[Stored data]
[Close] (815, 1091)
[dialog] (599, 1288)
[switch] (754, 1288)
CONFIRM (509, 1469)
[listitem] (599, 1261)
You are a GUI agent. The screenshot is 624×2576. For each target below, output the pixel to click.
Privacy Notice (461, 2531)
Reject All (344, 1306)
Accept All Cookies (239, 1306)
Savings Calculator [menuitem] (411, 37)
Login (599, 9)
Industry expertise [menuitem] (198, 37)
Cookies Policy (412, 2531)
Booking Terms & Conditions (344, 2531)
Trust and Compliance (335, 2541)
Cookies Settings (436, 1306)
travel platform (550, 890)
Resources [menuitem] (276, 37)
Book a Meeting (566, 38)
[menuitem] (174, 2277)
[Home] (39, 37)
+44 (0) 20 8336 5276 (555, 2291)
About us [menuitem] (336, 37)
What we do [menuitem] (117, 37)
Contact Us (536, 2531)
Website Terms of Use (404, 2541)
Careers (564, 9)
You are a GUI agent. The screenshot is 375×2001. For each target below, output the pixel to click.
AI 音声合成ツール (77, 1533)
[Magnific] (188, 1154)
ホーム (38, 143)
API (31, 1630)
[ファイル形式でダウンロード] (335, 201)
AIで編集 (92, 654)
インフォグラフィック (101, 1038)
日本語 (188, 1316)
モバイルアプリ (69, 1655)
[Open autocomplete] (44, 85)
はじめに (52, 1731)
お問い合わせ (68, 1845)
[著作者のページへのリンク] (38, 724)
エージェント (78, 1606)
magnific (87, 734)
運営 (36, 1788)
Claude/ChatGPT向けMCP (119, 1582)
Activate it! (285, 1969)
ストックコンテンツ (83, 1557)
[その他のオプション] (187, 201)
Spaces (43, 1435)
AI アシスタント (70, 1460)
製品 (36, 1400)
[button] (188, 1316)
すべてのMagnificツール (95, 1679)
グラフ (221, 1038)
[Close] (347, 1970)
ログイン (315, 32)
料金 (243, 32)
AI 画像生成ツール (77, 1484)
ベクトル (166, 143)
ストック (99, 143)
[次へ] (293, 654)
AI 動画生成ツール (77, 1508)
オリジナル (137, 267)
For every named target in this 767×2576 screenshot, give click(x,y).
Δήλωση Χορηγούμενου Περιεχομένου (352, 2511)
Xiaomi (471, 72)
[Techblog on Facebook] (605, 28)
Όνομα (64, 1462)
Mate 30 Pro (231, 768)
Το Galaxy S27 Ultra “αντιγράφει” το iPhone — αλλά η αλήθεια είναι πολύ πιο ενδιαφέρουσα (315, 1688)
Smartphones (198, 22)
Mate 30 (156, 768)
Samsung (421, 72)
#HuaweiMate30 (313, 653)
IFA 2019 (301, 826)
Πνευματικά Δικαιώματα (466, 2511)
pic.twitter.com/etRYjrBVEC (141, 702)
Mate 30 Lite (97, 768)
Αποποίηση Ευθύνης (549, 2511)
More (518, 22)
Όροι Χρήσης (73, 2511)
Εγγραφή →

▶ _Task_
Could you return exactly the stretch of the data above that starts at the line with "AI 動画生成ツール (77, 1508)" and ends at the line with "Mate 30 Pro (231, 768)", both lines included?

▶ _Finished exercise_
AI 動画生成ツール (77, 1508)
オリジナル (137, 267)
For every named target in this 767×2576 screenshot, give click(x,y).
Δήλωση Χορηγούμενου Περιεχομένου (352, 2511)
Xiaomi (471, 72)
[Techblog on Facebook] (605, 28)
Όνομα (64, 1462)
Mate 30 Pro (231, 768)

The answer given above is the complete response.